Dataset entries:

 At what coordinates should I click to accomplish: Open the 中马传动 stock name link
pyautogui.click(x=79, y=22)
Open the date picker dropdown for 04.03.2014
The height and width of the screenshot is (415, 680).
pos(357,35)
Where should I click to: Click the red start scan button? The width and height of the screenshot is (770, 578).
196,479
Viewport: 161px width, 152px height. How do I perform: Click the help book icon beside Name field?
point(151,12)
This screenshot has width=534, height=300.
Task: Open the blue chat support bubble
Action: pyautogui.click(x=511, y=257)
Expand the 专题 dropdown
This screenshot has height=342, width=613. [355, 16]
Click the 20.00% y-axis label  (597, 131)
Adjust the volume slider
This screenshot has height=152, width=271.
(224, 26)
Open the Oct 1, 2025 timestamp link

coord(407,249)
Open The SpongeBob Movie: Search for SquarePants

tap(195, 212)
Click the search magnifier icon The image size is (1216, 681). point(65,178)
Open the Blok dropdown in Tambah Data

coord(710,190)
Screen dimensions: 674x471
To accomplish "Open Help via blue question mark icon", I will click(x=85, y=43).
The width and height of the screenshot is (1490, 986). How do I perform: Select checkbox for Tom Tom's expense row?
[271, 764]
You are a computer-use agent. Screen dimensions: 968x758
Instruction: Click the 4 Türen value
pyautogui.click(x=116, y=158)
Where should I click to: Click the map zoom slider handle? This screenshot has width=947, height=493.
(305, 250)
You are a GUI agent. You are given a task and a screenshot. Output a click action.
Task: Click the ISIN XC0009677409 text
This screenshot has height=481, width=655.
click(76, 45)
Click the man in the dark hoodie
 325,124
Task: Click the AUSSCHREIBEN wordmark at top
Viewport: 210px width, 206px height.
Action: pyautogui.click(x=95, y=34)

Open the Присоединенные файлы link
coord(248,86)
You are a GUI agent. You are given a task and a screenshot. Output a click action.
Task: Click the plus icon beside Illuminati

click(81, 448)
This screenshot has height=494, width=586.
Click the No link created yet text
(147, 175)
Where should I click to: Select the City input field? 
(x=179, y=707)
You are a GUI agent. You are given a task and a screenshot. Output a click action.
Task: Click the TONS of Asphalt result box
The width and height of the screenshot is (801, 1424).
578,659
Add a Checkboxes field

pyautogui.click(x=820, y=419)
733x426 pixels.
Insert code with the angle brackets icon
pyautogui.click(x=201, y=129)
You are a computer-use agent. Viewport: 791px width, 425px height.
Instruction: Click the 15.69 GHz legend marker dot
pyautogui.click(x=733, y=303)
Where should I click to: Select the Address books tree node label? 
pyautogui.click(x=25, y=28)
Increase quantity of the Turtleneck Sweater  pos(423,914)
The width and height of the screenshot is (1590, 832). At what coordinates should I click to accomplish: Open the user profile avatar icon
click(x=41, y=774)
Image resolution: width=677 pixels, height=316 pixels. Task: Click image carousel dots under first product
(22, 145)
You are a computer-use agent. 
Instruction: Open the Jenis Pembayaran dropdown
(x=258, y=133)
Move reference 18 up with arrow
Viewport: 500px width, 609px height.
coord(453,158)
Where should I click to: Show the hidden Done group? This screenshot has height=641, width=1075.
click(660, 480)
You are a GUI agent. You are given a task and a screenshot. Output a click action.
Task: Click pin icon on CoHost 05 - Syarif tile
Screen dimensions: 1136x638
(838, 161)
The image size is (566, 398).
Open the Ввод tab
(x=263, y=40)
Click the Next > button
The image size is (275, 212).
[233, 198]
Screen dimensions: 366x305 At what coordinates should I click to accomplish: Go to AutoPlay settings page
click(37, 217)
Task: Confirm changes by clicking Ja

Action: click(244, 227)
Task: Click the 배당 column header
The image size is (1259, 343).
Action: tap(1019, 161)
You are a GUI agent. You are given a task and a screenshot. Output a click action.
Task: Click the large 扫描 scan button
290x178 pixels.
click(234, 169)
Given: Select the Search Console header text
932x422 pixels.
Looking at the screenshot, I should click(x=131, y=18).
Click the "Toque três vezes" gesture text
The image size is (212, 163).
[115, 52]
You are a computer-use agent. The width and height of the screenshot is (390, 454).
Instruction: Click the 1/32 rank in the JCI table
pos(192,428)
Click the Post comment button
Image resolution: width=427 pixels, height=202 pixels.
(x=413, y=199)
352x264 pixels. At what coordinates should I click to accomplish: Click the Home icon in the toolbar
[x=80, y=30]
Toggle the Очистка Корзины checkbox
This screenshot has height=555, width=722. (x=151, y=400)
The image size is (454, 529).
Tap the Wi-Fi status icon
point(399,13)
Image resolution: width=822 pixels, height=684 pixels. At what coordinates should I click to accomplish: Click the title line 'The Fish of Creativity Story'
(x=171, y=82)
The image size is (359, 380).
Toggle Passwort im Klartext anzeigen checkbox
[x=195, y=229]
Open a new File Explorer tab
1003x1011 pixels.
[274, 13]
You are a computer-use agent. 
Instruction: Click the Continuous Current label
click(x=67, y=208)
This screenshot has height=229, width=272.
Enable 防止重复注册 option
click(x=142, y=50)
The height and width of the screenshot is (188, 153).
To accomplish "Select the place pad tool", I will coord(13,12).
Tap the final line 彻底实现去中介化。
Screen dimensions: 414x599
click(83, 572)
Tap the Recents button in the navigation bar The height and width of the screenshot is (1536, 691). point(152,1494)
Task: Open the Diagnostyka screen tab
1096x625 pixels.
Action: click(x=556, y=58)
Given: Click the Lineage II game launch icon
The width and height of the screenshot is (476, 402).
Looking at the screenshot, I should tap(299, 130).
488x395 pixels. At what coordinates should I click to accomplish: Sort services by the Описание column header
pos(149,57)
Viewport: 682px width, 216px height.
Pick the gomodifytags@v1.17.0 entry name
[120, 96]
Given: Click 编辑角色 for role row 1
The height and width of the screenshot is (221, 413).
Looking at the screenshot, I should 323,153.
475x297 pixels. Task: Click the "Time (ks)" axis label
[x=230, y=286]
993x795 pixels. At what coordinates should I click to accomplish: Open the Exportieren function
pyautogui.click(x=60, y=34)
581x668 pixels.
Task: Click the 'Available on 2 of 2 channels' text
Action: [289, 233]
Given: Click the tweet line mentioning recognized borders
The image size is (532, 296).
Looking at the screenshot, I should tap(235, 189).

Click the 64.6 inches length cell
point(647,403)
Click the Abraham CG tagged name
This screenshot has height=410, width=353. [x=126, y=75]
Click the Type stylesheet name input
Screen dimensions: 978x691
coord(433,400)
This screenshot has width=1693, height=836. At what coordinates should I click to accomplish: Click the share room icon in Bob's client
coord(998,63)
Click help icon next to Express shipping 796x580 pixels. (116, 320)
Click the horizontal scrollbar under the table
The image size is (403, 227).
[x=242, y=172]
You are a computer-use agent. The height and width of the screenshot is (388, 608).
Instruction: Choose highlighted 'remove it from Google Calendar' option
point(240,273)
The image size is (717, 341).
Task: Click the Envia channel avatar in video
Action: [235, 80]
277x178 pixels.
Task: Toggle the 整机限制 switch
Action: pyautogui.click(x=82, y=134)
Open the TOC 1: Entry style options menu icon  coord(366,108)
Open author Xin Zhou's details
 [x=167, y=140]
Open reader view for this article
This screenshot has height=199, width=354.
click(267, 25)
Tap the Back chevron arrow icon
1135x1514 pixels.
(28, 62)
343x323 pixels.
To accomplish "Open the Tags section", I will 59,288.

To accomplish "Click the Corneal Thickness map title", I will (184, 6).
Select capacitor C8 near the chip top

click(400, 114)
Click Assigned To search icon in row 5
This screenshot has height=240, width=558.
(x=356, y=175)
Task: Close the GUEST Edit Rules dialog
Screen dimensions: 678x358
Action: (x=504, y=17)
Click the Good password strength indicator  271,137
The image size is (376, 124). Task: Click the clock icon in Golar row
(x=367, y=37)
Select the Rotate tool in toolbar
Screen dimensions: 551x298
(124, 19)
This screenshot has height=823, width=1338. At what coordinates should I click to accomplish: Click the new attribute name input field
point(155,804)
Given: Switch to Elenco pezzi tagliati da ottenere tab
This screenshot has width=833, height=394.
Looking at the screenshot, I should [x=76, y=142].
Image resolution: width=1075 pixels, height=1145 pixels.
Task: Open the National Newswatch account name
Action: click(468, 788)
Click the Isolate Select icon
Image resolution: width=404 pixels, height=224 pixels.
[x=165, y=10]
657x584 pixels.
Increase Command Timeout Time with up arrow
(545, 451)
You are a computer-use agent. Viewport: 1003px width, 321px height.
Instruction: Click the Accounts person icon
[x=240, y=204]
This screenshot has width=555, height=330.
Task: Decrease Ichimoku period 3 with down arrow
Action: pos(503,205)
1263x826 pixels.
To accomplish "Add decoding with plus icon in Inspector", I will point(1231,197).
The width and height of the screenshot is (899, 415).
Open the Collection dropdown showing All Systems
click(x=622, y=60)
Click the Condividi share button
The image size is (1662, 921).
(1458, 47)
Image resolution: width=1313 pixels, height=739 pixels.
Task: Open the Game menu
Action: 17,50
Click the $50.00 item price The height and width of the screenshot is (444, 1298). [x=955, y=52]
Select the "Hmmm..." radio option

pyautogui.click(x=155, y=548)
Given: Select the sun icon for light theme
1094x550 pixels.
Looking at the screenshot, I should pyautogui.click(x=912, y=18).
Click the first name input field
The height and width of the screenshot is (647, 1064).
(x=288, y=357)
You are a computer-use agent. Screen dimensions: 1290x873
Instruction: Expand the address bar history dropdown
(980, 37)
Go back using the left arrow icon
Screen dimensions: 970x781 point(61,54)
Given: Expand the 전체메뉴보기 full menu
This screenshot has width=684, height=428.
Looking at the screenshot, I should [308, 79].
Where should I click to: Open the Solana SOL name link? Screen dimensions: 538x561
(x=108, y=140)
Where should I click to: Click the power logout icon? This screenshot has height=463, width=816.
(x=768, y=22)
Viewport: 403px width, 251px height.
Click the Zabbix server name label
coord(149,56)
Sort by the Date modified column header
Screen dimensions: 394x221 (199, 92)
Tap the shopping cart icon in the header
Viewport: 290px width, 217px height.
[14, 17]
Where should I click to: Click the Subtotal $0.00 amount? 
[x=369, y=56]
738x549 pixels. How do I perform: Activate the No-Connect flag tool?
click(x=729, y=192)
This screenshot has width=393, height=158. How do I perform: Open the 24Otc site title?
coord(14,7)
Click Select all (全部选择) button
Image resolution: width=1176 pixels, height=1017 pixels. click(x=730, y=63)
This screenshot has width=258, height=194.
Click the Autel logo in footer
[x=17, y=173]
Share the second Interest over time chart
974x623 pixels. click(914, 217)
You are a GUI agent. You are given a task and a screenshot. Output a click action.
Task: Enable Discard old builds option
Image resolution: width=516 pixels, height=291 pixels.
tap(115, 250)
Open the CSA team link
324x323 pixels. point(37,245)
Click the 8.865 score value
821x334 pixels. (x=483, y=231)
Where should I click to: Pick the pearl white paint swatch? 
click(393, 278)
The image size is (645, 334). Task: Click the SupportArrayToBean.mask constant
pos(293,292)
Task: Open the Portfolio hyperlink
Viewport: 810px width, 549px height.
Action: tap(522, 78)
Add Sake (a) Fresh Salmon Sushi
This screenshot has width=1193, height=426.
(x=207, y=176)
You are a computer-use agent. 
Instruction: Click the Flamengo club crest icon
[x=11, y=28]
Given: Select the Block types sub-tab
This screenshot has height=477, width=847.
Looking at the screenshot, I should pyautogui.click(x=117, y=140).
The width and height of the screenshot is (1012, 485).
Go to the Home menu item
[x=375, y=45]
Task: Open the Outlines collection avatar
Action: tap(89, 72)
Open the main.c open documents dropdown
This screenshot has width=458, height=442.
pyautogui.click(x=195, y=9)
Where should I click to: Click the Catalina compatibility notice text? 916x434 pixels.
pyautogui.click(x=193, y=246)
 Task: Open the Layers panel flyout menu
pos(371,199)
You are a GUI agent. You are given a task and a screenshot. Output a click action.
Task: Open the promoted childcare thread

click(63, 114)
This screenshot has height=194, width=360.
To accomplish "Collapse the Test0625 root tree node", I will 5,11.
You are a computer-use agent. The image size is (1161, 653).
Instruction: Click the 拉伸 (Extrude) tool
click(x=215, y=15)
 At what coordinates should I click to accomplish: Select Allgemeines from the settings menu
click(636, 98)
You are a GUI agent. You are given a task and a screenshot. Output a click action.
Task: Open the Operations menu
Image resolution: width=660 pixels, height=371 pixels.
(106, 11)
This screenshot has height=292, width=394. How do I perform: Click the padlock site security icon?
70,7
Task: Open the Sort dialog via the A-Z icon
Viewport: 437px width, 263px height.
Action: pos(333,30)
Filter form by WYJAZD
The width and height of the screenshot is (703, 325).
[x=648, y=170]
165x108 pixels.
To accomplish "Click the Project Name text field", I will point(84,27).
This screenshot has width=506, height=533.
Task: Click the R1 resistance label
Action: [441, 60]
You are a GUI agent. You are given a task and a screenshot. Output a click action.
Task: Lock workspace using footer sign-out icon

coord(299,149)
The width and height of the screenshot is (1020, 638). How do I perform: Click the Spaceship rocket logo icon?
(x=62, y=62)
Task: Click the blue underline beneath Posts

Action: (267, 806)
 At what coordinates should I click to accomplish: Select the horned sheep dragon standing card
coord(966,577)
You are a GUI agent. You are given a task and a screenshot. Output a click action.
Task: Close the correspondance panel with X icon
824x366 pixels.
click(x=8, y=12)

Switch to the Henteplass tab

> Work request
Please make an exact copy of the lines above from the line with "This screenshot has height=199, width=354." through the line with "Click Assigned To search icon in row 5", both ends included.

> Task solution
This screenshot has height=199, width=354.
click(267, 25)
Tap the Back chevron arrow icon
1135x1514 pixels.
(28, 62)
343x323 pixels.
To accomplish "Open the Tags section", I will 59,288.

To accomplish "Click the Corneal Thickness map title", I will (184, 6).
Select capacitor C8 near the chip top

click(400, 114)
Click Assigned To search icon in row 5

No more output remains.